• HOW TO COMPLETE THIS TASK
For every line in the entries that contains "Gleaner", show the whole line.

• EXTRACTED DATA

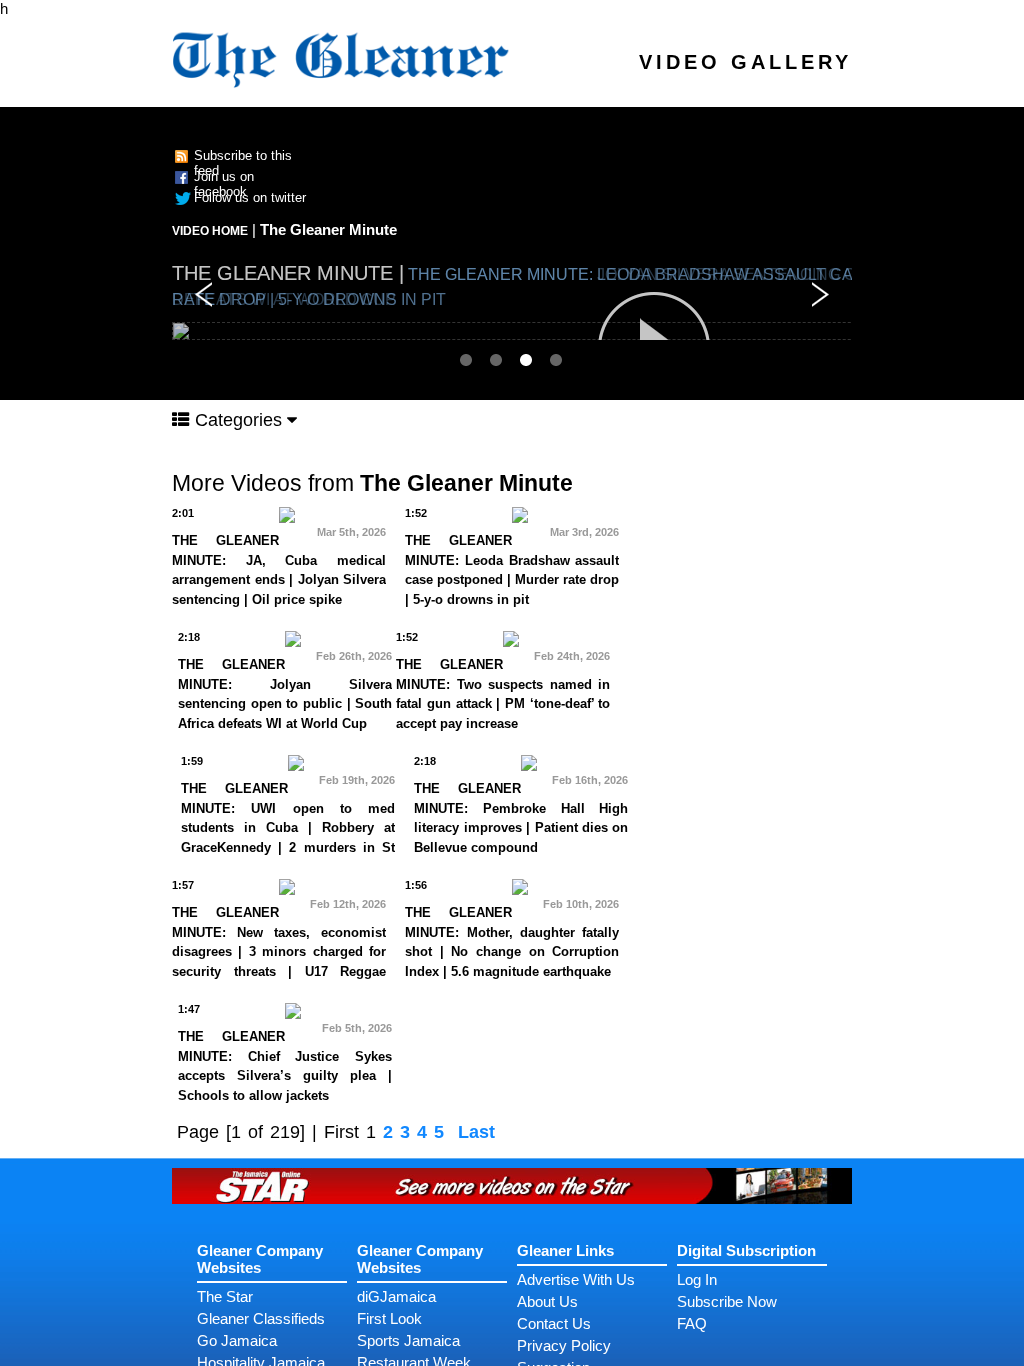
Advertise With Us (576, 1279)
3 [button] (527, 360)
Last (476, 1132)
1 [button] (467, 360)
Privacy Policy (564, 1345)
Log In (697, 1279)
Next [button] (820, 294)
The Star (225, 1296)
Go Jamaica (237, 1340)
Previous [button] (203, 294)
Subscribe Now (727, 1301)
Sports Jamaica (408, 1340)
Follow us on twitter (250, 197)
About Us (547, 1301)
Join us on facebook (224, 184)
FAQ (692, 1323)
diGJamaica (396, 1296)
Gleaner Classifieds (261, 1318)
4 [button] (557, 360)
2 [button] (497, 360)
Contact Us (554, 1323)
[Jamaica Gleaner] (342, 56)
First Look (389, 1318)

• EXERCISE RESULT
Gleaner Classifieds (261, 1318)
[Jamaica Gleaner] (342, 56)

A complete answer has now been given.